- Province: Caceres
- See: Daet
- Appointed: June 7, 1991
- Installed: September 1, 1991
- Retired: April 4, 2007
- Predecessor: Celestino Rojo Enverga
- Successor: Gilbert Armea Garcera
- Previous posts: Auxiliary Bishop of Daet and Titular Bishop of Thimida (1989–1991)

Orders
- Ordination: March 22, 1958
- Consecration: January 6, 1990 by Pope John Paul II

Personal details
- Born: Benjamin de Jesus Almoneda April 11, 1930 Naga, Camarines Sur, Philippine Islands
- Died: January 6, 2023 (aged 92) Manila, Philippines
- Denomination: Roman Catholic
- Motto: De Spiritu Sancto Ex Maria Virgine "[Conceived] by the Holy Spirit, born of the Virgin Mary" (Nicene Creed)
- Coat of arms: Benjamin Almoneda's coat of arms

= Benjamin Almoneda =

Filipino Roman Catholic Bishop (1930–2023)

Benjamin de Jesus Almoneda (April 11, 1930 – January 6, 2023) was a Filipino bishop of the Roman Catholic Church who served as the second bishop of the Diocese of Daet from 1991 to 2007. He also served as the first auxiliary bishop of the same diocese before becoming its ordinary.

== Early life and education ==
Almoneda was born in Naga, Camarines Sur on April 11, 1930. He studied at Central School in Naga from 1937 to 1941. In 1943, he entered the Holy Rosary Minor Seminary and continued his education at Ateneo de Naga from 1946 to 1950, earning a Bachelor of Arts degree.
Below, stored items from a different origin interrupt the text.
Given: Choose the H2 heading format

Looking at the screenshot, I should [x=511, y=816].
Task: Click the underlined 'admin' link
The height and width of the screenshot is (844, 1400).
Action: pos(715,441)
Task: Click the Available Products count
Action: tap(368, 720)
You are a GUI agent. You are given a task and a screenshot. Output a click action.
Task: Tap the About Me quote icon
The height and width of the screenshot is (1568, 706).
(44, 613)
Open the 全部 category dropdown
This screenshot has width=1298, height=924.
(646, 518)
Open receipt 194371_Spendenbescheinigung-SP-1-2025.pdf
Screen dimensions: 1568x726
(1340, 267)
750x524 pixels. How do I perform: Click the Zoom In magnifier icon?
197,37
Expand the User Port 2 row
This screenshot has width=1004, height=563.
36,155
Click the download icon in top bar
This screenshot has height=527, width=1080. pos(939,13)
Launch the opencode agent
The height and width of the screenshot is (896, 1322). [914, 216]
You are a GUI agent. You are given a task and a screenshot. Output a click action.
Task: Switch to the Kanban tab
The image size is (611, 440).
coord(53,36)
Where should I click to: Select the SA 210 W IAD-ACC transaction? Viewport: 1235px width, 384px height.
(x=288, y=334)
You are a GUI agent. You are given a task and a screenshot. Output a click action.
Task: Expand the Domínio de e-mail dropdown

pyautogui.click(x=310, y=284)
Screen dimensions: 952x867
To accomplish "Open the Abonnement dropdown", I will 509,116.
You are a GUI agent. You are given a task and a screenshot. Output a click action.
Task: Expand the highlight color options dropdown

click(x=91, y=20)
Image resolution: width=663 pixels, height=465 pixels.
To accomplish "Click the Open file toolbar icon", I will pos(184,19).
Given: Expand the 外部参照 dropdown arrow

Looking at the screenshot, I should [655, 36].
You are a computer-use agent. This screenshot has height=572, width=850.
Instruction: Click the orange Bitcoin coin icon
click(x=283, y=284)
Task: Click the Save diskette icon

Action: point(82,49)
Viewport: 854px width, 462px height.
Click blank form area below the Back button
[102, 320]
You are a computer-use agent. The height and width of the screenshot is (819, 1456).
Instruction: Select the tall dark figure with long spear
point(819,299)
From 1950 to 1958, he studied theology at San Jose Seminary in Quezon City. He then went on to earn a Licentiate in Sacred Theology, specializing in Pastoral Theology, from the Pontifical Lateran University in Rome from 1960 to 1962. He also took courses in catechetic at Lumen Vitae in Brussels, Belgium.

== Priesthood ==
Almoneda was ordained to the priesthood on March 22, 1958, at the Naga Cathedral in Naga City. After his further studies, he served as Spiritual Director of Holy Rosary Minor Seminary from 1963 to 1966, then as Rector of the same seminary from 1966 to 1970. From 1970 to 1972, he was assigned Pastor of Concepcion Parish in Naga.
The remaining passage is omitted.